WHAT YOU HAVE TO DO
Copy the data word for word, keeping every line.

[Collected data entries]

════

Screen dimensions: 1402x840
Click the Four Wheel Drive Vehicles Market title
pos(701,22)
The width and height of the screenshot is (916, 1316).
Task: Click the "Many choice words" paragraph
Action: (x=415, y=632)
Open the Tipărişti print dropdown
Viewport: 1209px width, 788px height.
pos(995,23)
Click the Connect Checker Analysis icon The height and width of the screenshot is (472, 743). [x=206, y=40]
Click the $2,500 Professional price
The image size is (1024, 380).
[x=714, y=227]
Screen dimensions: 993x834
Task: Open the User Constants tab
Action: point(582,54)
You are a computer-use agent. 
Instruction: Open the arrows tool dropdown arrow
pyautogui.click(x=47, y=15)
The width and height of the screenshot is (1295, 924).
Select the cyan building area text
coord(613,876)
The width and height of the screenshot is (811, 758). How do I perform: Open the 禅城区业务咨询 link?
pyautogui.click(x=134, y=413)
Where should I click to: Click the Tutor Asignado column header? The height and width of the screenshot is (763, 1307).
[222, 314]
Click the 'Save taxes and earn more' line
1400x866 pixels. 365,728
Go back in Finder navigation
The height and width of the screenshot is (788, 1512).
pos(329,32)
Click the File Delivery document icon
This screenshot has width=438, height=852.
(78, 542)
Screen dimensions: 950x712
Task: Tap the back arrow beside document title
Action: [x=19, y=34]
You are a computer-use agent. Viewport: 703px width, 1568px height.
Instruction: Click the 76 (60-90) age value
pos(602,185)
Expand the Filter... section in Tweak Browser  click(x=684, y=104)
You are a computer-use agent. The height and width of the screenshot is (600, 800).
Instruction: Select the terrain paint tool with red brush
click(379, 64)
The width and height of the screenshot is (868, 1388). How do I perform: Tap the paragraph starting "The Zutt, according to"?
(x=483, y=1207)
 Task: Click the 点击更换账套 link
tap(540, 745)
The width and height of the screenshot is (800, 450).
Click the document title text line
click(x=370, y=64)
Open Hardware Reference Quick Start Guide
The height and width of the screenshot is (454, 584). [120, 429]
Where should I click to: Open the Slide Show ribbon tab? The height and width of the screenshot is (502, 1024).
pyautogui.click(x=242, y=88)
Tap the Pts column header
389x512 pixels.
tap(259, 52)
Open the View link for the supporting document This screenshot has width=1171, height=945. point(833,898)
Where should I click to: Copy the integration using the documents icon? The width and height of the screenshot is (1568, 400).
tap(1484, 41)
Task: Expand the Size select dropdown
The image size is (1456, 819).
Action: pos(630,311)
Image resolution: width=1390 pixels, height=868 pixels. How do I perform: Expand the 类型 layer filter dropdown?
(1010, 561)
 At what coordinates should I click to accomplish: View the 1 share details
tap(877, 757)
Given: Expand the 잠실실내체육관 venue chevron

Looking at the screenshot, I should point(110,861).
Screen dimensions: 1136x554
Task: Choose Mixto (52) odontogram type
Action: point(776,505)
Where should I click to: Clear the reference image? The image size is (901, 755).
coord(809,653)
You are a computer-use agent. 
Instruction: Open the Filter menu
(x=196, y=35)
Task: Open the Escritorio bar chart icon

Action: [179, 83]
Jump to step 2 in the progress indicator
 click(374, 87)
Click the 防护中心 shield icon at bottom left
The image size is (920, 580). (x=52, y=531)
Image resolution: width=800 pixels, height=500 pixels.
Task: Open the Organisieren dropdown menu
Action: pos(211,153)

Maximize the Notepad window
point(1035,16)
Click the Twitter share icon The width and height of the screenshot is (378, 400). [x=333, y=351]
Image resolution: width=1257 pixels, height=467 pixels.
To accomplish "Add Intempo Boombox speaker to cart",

════

EXERCISE RESULT
Screen dimensions: 1402x840
Click the Four Wheel Drive Vehicles Market title
pos(701,22)
The width and height of the screenshot is (916, 1316).
Task: Click the "Many choice words" paragraph
Action: (x=415, y=632)
Open the Tipărişti print dropdown
Viewport: 1209px width, 788px height.
pos(995,23)
Click the Connect Checker Analysis icon The height and width of the screenshot is (472, 743). [x=206, y=40]
Click the $2,500 Professional price
The image size is (1024, 380).
[x=714, y=227]
Screen dimensions: 993x834
Task: Open the User Constants tab
Action: point(582,54)
You are a computer-use agent. 
Instruction: Open the arrows tool dropdown arrow
pyautogui.click(x=47, y=15)
The width and height of the screenshot is (1295, 924).
Select the cyan building area text
coord(613,876)
The width and height of the screenshot is (811, 758). How do I perform: Open the 禅城区业务咨询 link?
pyautogui.click(x=134, y=413)
Where should I click to: Click the Tutor Asignado column header? The height and width of the screenshot is (763, 1307).
[222, 314]
Click the 'Save taxes and earn more' line
1400x866 pixels. 365,728
Go back in Finder navigation
The height and width of the screenshot is (788, 1512).
pos(329,32)
Click the File Delivery document icon
This screenshot has width=438, height=852.
(78, 542)
Screen dimensions: 950x712
Task: Tap the back arrow beside document title
Action: [x=19, y=34]
You are a computer-use agent. Viewport: 703px width, 1568px height.
Instruction: Click the 76 (60-90) age value
pos(602,185)
Expand the Filter... section in Tweak Browser  click(x=684, y=104)
You are a computer-use agent. The height and width of the screenshot is (600, 800).
Instruction: Select the terrain paint tool with red brush
click(379, 64)
The width and height of the screenshot is (868, 1388). How do I perform: Tap the paragraph starting "The Zutt, according to"?
(x=483, y=1207)
 Task: Click the 点击更换账套 link
tap(540, 745)
The width and height of the screenshot is (800, 450).
Click the document title text line
click(x=370, y=64)
Open Hardware Reference Quick Start Guide
The height and width of the screenshot is (454, 584). [120, 429]
Where should I click to: Open the Slide Show ribbon tab? The height and width of the screenshot is (502, 1024).
pyautogui.click(x=242, y=88)
Tap the Pts column header
389x512 pixels.
tap(259, 52)
Open the View link for the supporting document This screenshot has width=1171, height=945. point(833,898)
Where should I click to: Copy the integration using the documents icon? The width and height of the screenshot is (1568, 400).
tap(1484, 41)
Task: Expand the Size select dropdown
The image size is (1456, 819).
Action: pos(630,311)
Image resolution: width=1390 pixels, height=868 pixels. How do I perform: Expand the 类型 layer filter dropdown?
(1010, 561)
 At what coordinates should I click to accomplish: View the 1 share details
tap(877, 757)
Given: Expand the 잠실실내체육관 venue chevron

Looking at the screenshot, I should point(110,861).
Screen dimensions: 1136x554
Task: Choose Mixto (52) odontogram type
Action: point(776,505)
Where should I click to: Clear the reference image? The image size is (901, 755).
coord(809,653)
You are a computer-use agent. 
Instruction: Open the Filter menu
(x=196, y=35)
Task: Open the Escritorio bar chart icon

Action: [179, 83]
Jump to step 2 in the progress indicator
 click(374, 87)
Click the 防护中心 shield icon at bottom left
The image size is (920, 580). (x=52, y=531)
Image resolution: width=800 pixels, height=500 pixels.
Task: Open the Organisieren dropdown menu
Action: pos(211,153)

Maximize the Notepad window
point(1035,16)
Click the Twitter share icon The width and height of the screenshot is (378, 400). [x=333, y=351]
Image resolution: width=1257 pixels, height=467 pixels.
To accomplish "Add Intempo Boombox speaker to cart",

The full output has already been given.